Morts en opex ou morts pour rien ?
L’artiste conceptuel belge Stéphane Vigny a coulé un bronze pour nos morts (illustration ci-dessus)
Après avoir déposé sa gerbe sous l’Arc de Triomphe pour honorer le Poilu inconnu de la Grande Guerre, le « Je suis votre chef » des armées s’est rendu parc André Citroën devant ces six zombies en bronze portant l’homme invisible. En ce 11 novembre 2019 Emmanuel Macron y a rendu hommage aux 549 militaires morts pour la France depuis 1963 en OPEX (OPérations EXtérieures). Depuis cinq décennies, la France a guerroyé sur 17 théâtres d’opération étrangers. Plus un dix-huitième, si on compte la France envahie par l’islam conquérant, avec l’Opération Sentinelle.
« Celui qui meurt pour la France ne meurt pas vain ». Nos poilus doivent se retourner dans leur ossuaire quand ils voient leur patrie d’aujourd’hui. Par ces quelques mots, le président de la République s’est mis au garde à vous devant les six silhouettes de militaires qui portent un cercueil invisible sur leurs têtes, habillées d’une coiffe différente représentant les divers corps d’armée.

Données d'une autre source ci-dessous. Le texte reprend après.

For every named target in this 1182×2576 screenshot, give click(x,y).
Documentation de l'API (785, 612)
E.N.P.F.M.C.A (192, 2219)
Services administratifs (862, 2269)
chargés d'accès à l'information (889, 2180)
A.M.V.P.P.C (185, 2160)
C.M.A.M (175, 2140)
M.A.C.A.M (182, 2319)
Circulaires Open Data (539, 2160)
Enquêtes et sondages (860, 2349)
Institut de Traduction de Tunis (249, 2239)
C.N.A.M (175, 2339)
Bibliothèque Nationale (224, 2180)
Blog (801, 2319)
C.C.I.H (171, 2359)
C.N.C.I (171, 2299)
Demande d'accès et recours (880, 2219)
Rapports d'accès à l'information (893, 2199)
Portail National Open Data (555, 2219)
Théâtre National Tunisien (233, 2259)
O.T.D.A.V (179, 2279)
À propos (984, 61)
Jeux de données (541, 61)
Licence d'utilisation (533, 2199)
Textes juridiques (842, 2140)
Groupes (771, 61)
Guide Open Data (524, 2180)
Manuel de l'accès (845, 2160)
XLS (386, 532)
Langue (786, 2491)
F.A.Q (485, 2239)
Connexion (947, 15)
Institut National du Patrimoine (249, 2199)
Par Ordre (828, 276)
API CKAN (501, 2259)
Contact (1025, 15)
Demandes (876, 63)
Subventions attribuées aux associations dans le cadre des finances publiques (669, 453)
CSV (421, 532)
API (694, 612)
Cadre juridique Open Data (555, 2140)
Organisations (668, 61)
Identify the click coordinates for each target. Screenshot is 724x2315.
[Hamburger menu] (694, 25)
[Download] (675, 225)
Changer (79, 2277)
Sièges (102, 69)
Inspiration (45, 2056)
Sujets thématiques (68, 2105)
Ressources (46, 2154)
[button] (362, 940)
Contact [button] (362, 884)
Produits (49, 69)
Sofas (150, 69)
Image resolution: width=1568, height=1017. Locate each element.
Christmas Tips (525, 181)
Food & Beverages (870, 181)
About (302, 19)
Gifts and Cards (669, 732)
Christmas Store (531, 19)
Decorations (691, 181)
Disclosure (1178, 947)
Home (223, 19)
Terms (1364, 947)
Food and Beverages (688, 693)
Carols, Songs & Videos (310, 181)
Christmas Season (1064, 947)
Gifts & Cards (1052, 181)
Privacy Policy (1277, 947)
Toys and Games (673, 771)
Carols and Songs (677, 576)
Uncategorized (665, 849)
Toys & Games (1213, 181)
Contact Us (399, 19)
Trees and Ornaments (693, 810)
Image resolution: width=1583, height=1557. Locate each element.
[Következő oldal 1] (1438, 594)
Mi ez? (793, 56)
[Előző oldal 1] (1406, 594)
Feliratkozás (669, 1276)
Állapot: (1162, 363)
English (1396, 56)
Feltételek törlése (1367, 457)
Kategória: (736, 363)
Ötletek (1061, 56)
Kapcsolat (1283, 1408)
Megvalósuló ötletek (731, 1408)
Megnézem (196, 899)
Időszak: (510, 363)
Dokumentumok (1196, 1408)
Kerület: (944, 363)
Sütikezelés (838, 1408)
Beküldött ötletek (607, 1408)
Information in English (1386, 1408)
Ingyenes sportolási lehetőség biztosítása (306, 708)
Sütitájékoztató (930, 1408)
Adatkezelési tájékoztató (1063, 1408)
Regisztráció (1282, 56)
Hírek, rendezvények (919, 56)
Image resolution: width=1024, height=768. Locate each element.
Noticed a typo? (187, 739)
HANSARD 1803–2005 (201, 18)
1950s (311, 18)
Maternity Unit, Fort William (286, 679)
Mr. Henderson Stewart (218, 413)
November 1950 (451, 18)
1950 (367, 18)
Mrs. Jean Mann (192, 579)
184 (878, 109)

Nul doute qu’on verra dans ce cénotaphe (édifice qui n’abrite aucun mort) toute la force symbolique de notre République d’aujourd’hui : la diversité.
La scène est devenue familière dans la cour des Invalides, il fallait la représenter par une œuvre.
Après nos deux bérets verts, Cédric de Pierrepont et Alain Bertoncello, en mai dernier, ce fut au tour du spahi Ronan Pointeau le 2 novembre (ci-dessous).
Pas très original, le sculpteur belge Vigny a repris le tombeau du Maréchal Foch aux Invalides, mais sans le gisant porté par une unité de huit poilus.
Dans l’œuvre du Belge, six porteurs au lieu de huit suffisent pour le mort beaucoup plus léger, vaporeux, dématérialisé, désincarné. Les huit poilus identiques sont remplacés par l’incontournable et moderne diversité. Variété de coiffes, de grades, une femme fait son entrée. Progrès oblige. On regrettera que la patine médaille du bronze ne fasse pas distinguer le béret rouge du para, le képi blanc du légionnaire ou la couleur de peau noire du marin.
Il n’y a pas en France, le plus petit village sans son église et sans son monument aux morts. De 1920 à 1925, 36000 monuments aux morts sont dressés, autant qu’il y a de communes. De Cordey dans la Calvados, réputé être le plus petit monument avec aucun nom inscrit, jusqu’à l’ossuaire de Douaumont, mémorial qui recense 16142 tombes et le chiffre effrayant des « restes » de 130000 soldats inconnus disparus à Verdun. Ces cénotaphes construits en pleine période Art Déco sont partout des bijoux artistiques érigés par la volonté des communes, comme le monumental Rauba-Capeù de Nice :
Des bronzes, des marbres, des allégories, créés par des artistes et dont certaines œuvres sont magnifiques comme ci-dessous à Tourcoing :
Mais c’était avant ! quand l’exploit était glorifié, incarné. Aujourd’hui, le militaire mort pour la France est à l’image du pays, un absent dans un cercueil vide. Un monument bien dans l’air du temps.
Engagez-vous ! Mais dans quoi ? Pour qui ?
Michel Lebon
« six porteurs au lieu de huit suffisent pour le mort beaucoup plus léger »
Cher monsieur (avec un « m » microscopique).
De nos jours, du moins depuis une vingtaine d’années que j’ai l’occassion de saluer mes camarades ou d’avoir porté moi-même nos frères d’arme qui nous ont quittés, le nombre des porteurs du cercueil peut être de huit comme de six – et je vous assure que le poids est toujours aussi lourd, indépendamment du nombre.
Vous saluant pas
G.
Cher monsieur anonyme. Permettez-moi cette mise au point G.
Vous n’avez pas dû comprendre le sens de mon article qui n’entame en rien le courage et le sacrifice de nos soldats dans ces guerres de la République. Je n’ai que dénoncé le ridicule de ce monument qui n’honore en rien leurs actions, bien au contraire.
Je n’avais pas vu la symbolique de votre point de vue, celui des porteurs. Je ne doute pas de votre force permettant de soulever un cercueil à six porteurs seulement. Soyez-donc honoré, vous avez maintenant un monument pour saluer votre engagement.